Begin EXERCISE INPUTS

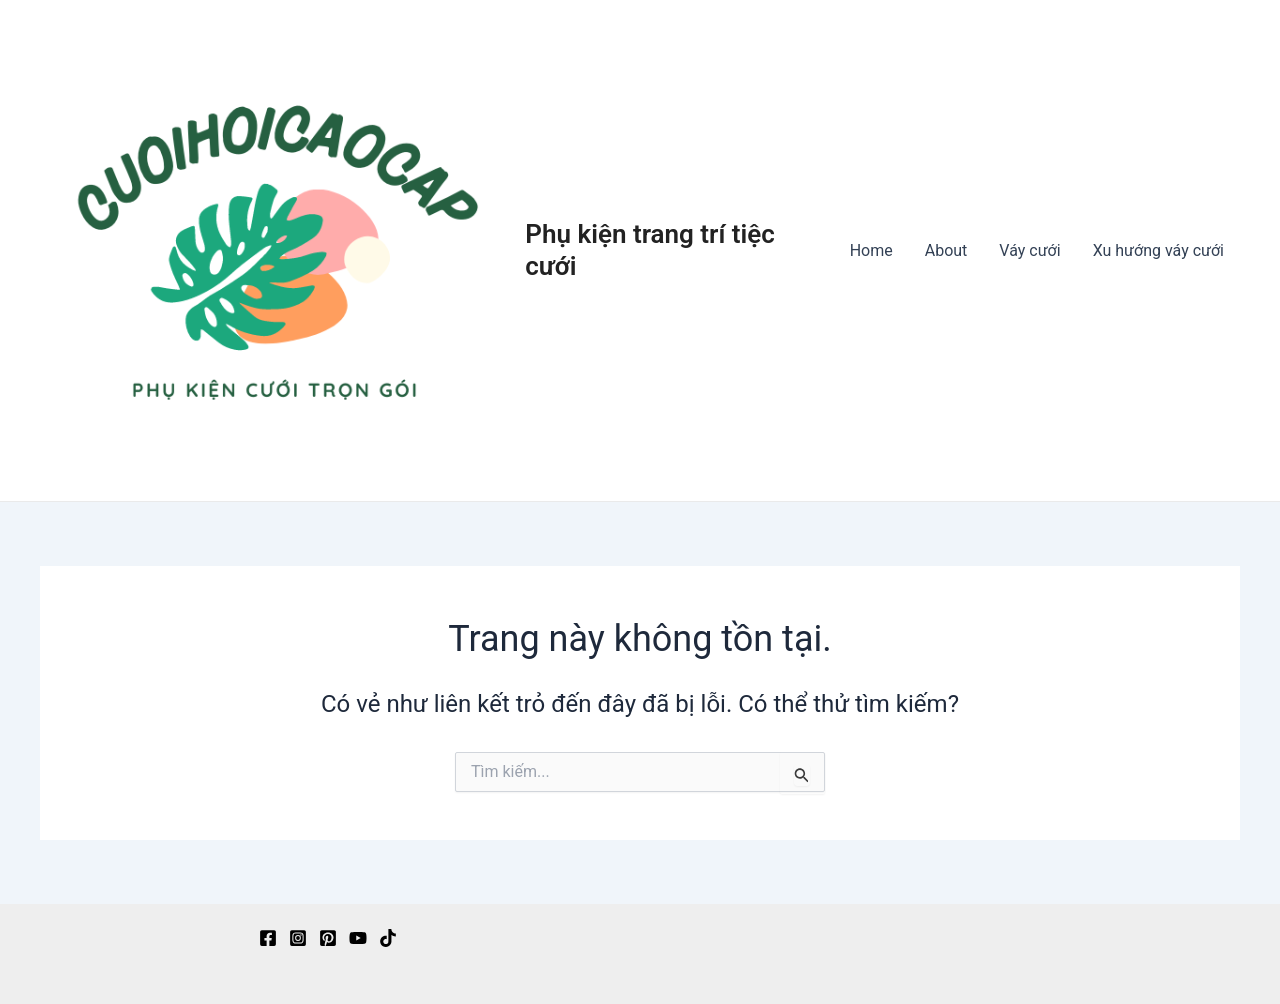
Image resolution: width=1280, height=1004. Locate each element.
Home (871, 250)
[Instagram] (298, 938)
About (946, 250)
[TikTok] (388, 938)
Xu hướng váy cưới (1158, 250)
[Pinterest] (328, 938)
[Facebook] (268, 938)
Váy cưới (1029, 250)
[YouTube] (358, 938)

End EXERCISE INPUTS

Copy the records above verbatim, line by line, but leave out the picture.

Image resolution: width=1280, height=1004. Locate each element.
Home (871, 250)
[Instagram] (298, 938)
About (946, 250)
[TikTok] (388, 938)
Xu hướng váy cưới (1158, 250)
[Pinterest] (328, 938)
[Facebook] (268, 938)
Váy cưới (1029, 250)
[YouTube] (358, 938)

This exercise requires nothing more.